By Justin Wilcox, CPA, Partner, Tax & Advisory Services
Dec 16, 2022

See this article as it originally appeared in Cointelegraph.

FTX founder Sam Bankman-Fried has received official criminal charges after the collapse of his cryptocurrency exchange, which is more than just a moral victory for the exchange’s roughly 1 million individual investors. While not locked in yet, things appear to be on track for these investors to take a more favorable tax position as SBF’s fate continues to unravel.

What kinds of losses can FTX investors claim on their taxes?

Earlier this fall, it appeared that assets lost in the FTX collapse would be considered a capital loss under the United States tax code for the tax year 2022. This capital loss can be used to offset capital gains. But in a year in which the crypto market took a beating as a whole, most investors will not have capital gains to offset in 2022.

A capital loss can also be used to offset “ordinary income,” such as money earned from a business or job — up to $3,000 per year. The loss is carried forward indefinitely, but if your loss in the FTX collapse was substantial, it could take quite a while to claim all of it.

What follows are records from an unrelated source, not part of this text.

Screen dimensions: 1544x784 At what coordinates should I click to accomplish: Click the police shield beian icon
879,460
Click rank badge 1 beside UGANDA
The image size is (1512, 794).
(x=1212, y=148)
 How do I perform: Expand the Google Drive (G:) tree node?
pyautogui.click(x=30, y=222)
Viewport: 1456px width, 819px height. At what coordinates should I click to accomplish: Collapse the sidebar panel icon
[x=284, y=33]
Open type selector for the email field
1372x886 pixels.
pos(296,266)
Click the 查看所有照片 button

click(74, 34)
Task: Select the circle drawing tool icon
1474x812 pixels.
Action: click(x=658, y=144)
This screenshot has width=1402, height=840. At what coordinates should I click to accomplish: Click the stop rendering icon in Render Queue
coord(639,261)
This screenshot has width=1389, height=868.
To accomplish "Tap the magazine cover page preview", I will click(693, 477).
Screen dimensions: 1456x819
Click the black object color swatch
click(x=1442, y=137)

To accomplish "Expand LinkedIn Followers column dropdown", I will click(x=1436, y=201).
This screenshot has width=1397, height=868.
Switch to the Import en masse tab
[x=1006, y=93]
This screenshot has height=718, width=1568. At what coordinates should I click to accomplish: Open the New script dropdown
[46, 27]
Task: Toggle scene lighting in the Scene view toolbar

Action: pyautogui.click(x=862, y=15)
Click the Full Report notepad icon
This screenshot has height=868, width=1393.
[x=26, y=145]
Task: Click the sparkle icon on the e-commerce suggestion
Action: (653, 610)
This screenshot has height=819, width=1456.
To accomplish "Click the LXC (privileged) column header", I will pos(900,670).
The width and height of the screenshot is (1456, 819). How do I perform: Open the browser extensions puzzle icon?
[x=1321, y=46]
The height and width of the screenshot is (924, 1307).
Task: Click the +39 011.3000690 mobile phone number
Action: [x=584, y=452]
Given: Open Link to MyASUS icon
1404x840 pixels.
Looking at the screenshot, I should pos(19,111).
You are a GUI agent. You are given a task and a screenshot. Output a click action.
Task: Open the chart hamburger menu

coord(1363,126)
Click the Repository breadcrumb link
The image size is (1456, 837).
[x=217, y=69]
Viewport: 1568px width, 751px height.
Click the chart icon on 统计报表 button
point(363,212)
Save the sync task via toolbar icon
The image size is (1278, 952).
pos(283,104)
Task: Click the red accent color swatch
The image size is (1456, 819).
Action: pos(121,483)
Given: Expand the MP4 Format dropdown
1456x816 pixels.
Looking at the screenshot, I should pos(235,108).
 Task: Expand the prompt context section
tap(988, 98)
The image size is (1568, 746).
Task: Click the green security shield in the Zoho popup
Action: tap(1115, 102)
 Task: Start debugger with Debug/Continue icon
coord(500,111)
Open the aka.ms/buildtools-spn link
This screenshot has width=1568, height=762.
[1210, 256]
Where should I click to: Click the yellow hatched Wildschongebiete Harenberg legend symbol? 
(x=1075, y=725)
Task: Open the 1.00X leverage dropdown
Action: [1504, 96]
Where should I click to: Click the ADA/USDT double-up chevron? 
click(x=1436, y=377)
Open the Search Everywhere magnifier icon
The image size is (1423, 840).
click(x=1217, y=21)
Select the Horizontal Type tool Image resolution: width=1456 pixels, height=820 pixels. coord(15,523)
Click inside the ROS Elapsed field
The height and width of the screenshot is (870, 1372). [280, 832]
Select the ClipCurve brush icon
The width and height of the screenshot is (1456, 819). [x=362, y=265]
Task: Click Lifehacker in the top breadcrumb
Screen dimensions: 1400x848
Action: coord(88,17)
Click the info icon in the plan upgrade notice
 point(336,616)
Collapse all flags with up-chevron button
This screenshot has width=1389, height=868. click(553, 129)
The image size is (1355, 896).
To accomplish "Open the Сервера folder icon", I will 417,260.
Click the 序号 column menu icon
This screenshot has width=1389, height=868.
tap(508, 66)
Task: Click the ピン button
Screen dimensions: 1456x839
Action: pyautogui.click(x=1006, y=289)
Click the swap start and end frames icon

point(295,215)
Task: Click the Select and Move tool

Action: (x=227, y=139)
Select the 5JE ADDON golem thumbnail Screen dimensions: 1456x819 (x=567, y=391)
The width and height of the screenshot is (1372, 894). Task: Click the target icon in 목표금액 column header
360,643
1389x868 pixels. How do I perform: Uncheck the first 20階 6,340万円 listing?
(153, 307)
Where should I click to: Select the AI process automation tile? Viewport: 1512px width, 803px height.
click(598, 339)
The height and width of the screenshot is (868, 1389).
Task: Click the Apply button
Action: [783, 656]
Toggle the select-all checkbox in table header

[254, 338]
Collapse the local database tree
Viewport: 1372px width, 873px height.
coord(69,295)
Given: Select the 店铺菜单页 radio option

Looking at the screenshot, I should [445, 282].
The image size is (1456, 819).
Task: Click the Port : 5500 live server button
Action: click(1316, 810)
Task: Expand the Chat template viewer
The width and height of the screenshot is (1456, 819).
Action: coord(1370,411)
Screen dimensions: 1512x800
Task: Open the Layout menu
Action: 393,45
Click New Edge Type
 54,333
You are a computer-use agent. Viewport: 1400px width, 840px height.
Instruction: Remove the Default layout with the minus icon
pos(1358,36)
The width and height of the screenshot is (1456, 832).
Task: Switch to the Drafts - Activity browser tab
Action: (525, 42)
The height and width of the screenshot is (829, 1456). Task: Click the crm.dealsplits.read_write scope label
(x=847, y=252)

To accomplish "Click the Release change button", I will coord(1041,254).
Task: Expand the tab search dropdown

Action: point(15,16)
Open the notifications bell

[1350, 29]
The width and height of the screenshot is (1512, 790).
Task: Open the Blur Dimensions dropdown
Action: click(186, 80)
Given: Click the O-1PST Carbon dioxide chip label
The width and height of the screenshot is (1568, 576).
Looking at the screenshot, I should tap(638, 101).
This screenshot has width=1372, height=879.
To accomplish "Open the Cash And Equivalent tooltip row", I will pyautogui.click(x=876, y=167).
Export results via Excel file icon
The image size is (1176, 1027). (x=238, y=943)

A much more favorable scenario for many investors would be to claim a theft-loss deduction, which can offset ordinary income without any limit. Claiming a theft loss is normally a fairly difficult task that can attract scrutiny from the Internal Revenue Service. But the tax code for theft loss contains a “safe harbor” for Ponzi schemes. For the most part, if an investor is able to demonstrate a loss in a Ponzi scheme, the IRS won’t require additional documentation.